[发明专利]一种分离纯化重组LEA蛋白的方法及试剂盒

说明书

本发明公开了一种分离纯化重组LEA蛋白的方法及试剂盒，本发明通过盐析去除杂蛋白、采用Ni‑NTA柱亲和层析分离纯化重组LEA蛋白，省去了复杂分子筛的纯化步骤，提高了制备效率，缩短了纯化时间，降低了制备成本。本发明大幅提高了LEA蛋白分离产量，并保持了LEA蛋白结构完整性以确保在应用中应有的蛋白活性。

技术领域

本发明涉及一种重组蛋白，涉及一种可溶性重组蛋白的分离纯化方法，具体涉及一种重组LEA蛋白的分离纯化方法。本发明还涉及一种分离纯化重组LEA蛋白的试剂盒。

背景技术

LEA蛋白(Late embryogenesis abundant protein)即胚胎发育后期丰富蛋白，主要作用是参与抵御逆境胁迫，保护逆境中的生物能够维持正常的生命代谢活动。LEA蛋白最早在棉花的子叶中发现，保护组织细胞在种子成熟过程中免受脱水给种子造成的伤害，随后在植物组织细胞、种子细胞和低等动物细胞中都发现LEA蛋白的表达。在干旱、高盐等逆境条件下，诱导产生的高亲水性蛋白保护细胞免受干旱、高盐等逆境的损伤。

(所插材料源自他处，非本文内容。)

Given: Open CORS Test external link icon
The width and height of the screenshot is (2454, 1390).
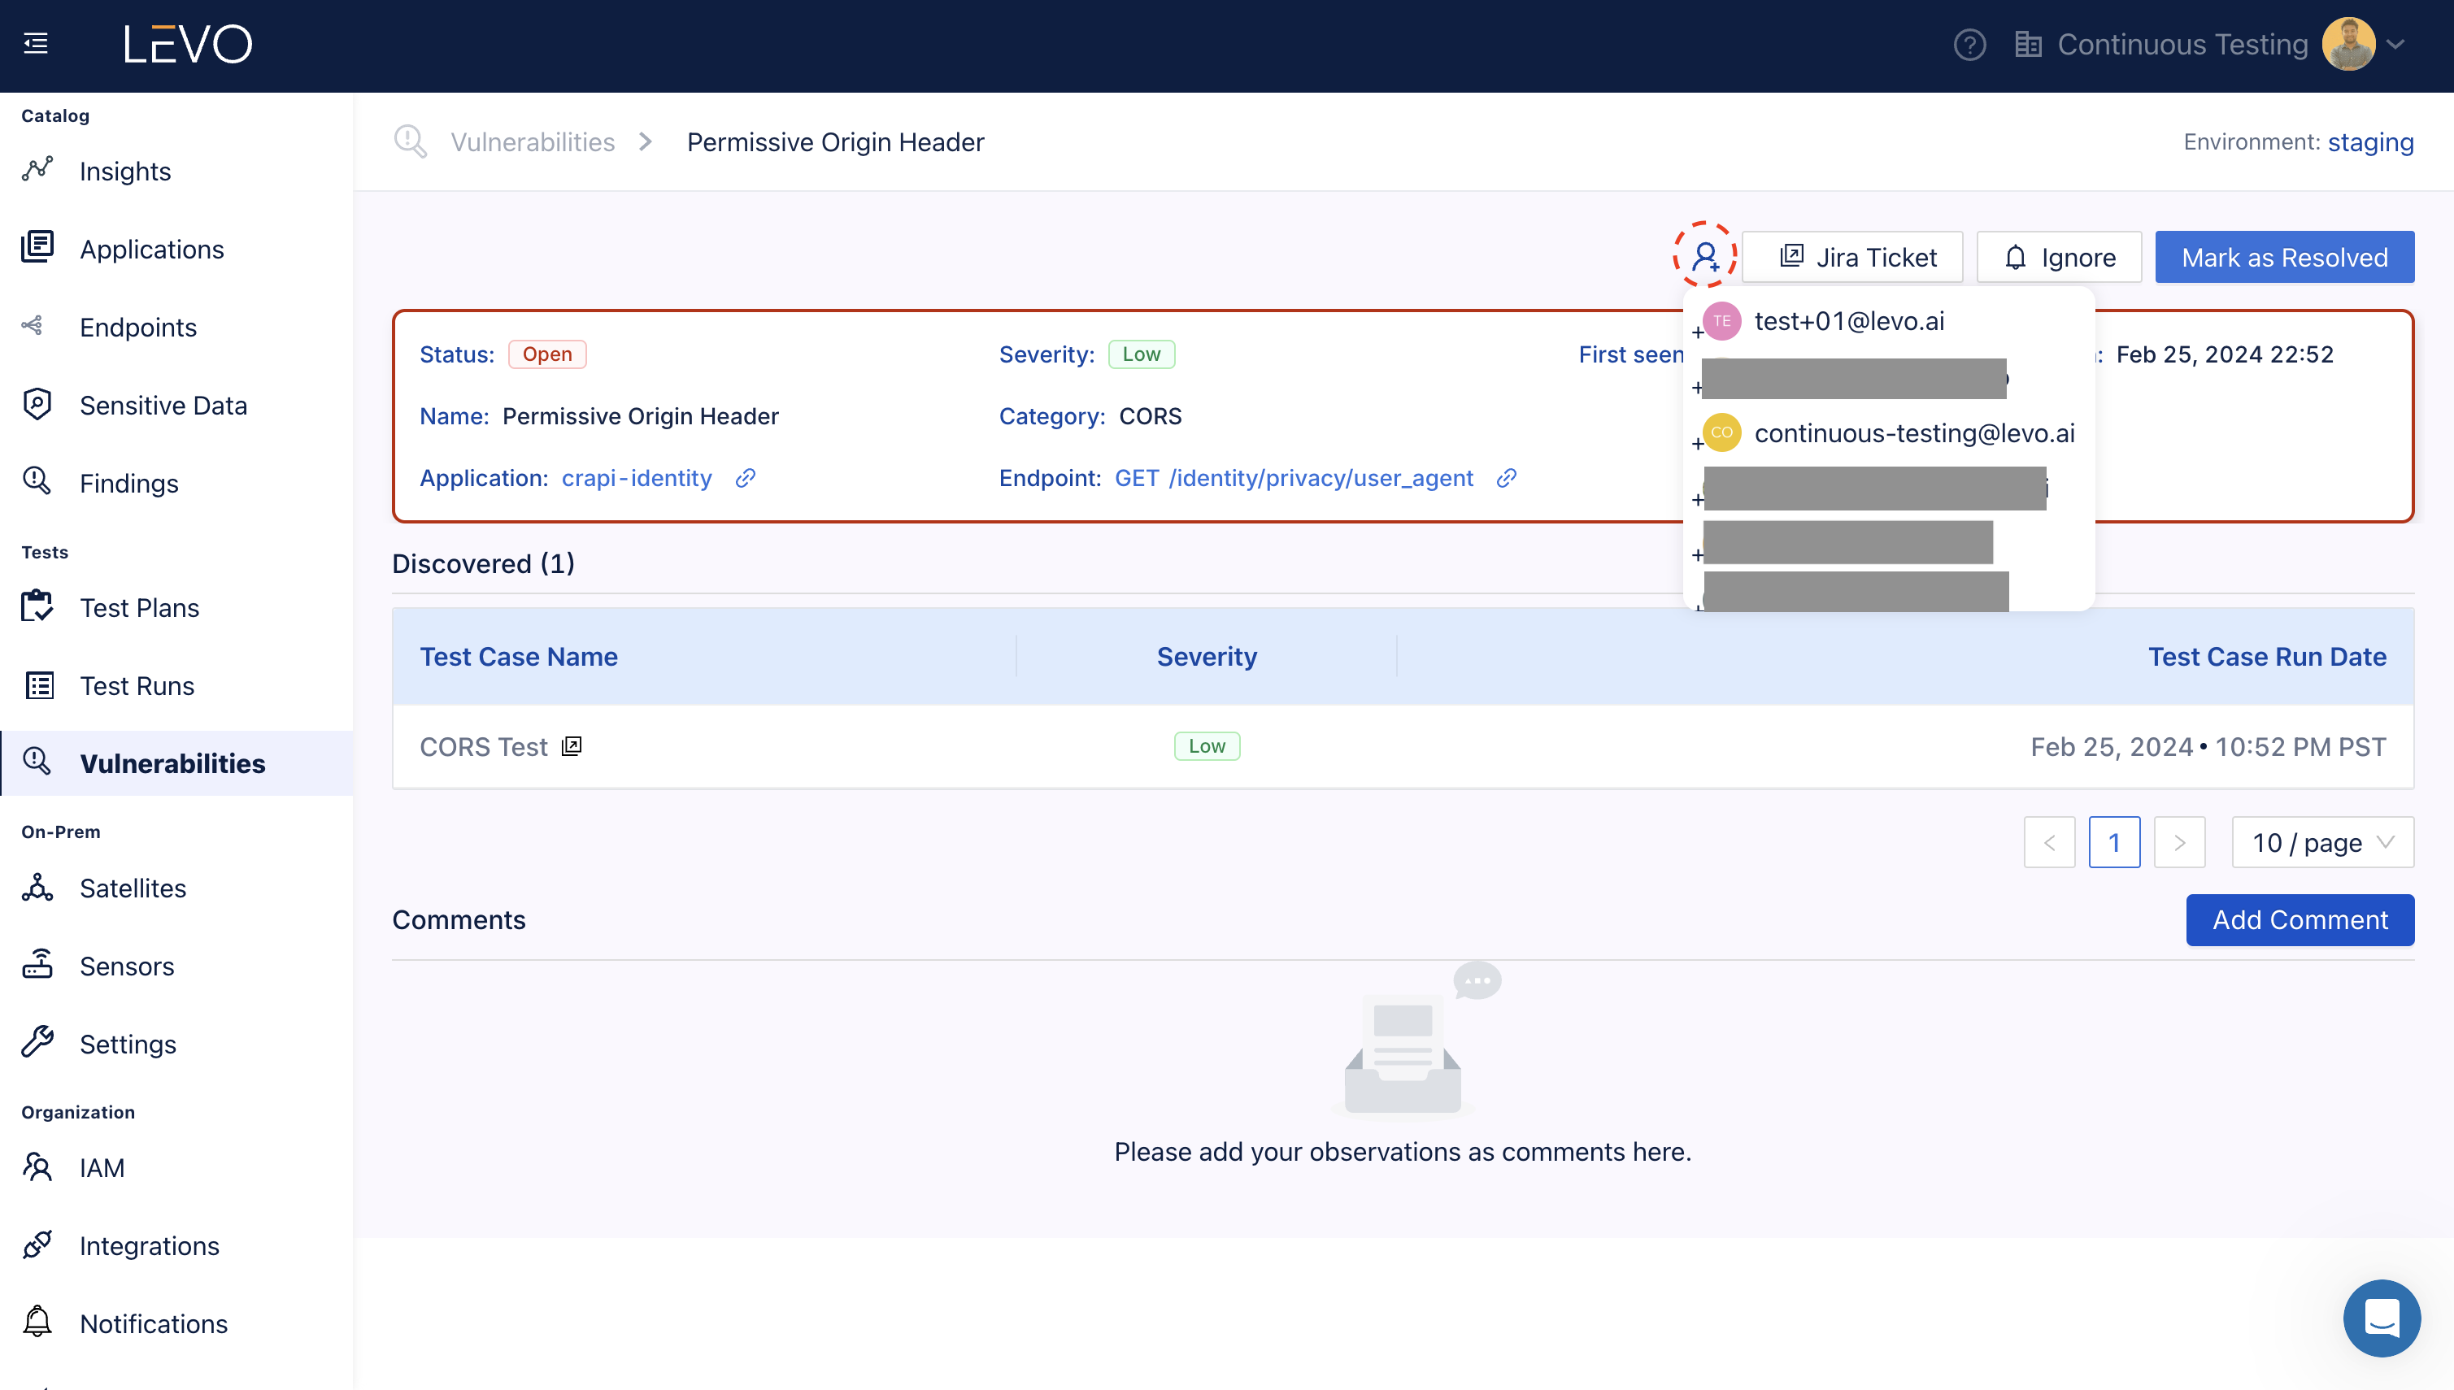Looking at the screenshot, I should click(x=572, y=747).
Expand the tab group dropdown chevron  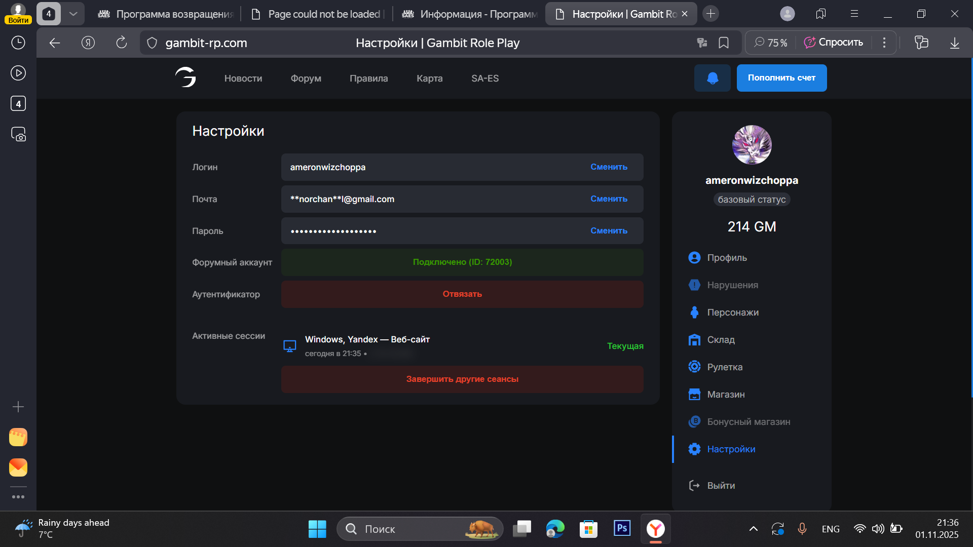pos(73,14)
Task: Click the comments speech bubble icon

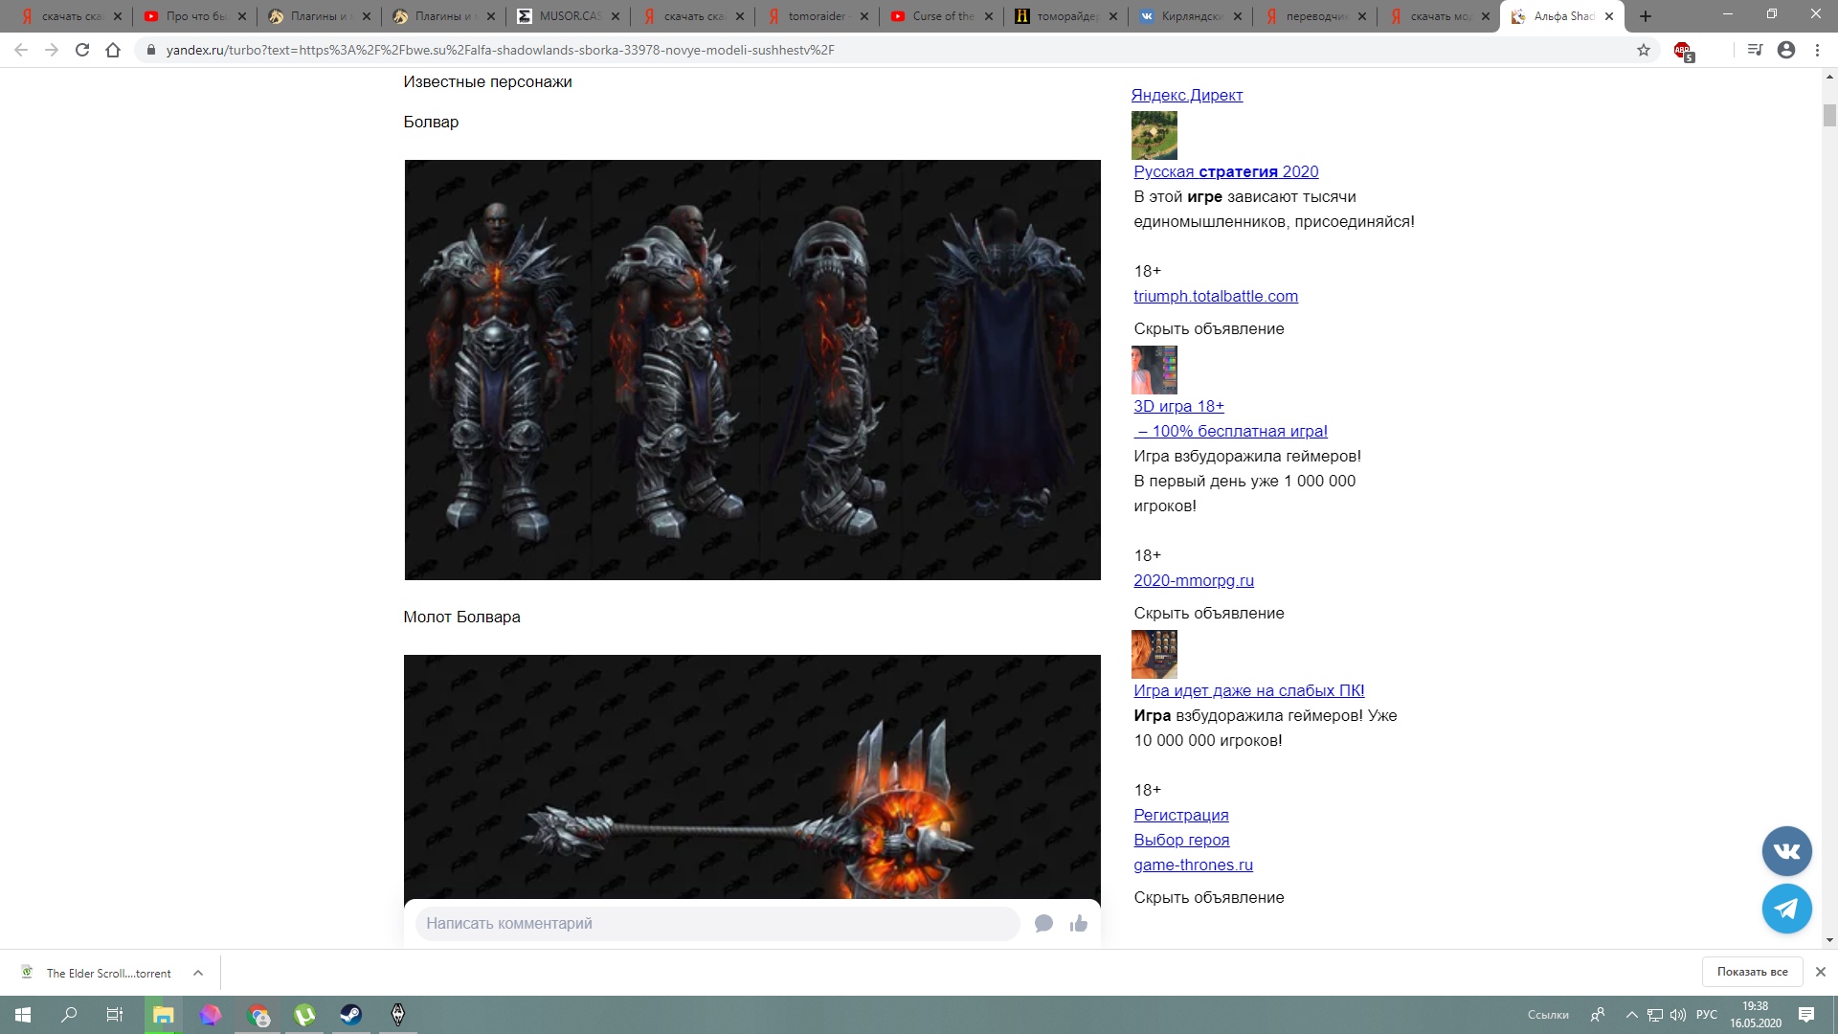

研究者已经先后从棉花、大麦、拟南芥、西红柿和一些禾谷类等多种植物以及一些低等动物中克隆了lea基因，并进行了功能研究。LEA蛋白广泛存在于植物和低等生物钟，根据LEA蛋白序列所含有的保守基序，被分为LEA1～LEA6，以及Dehydrin和SMP，共8个家族。LEA蛋白的分子量大多在10KD-30KD之问，少量在30KD以上，其共同特点是富含亲水性的氨基酸，如色氨酸、苏氨酸、丝氨酸等。经大量研究发现，较高的亲水性和热稳定性是大部分LEA蛋白的共同特征。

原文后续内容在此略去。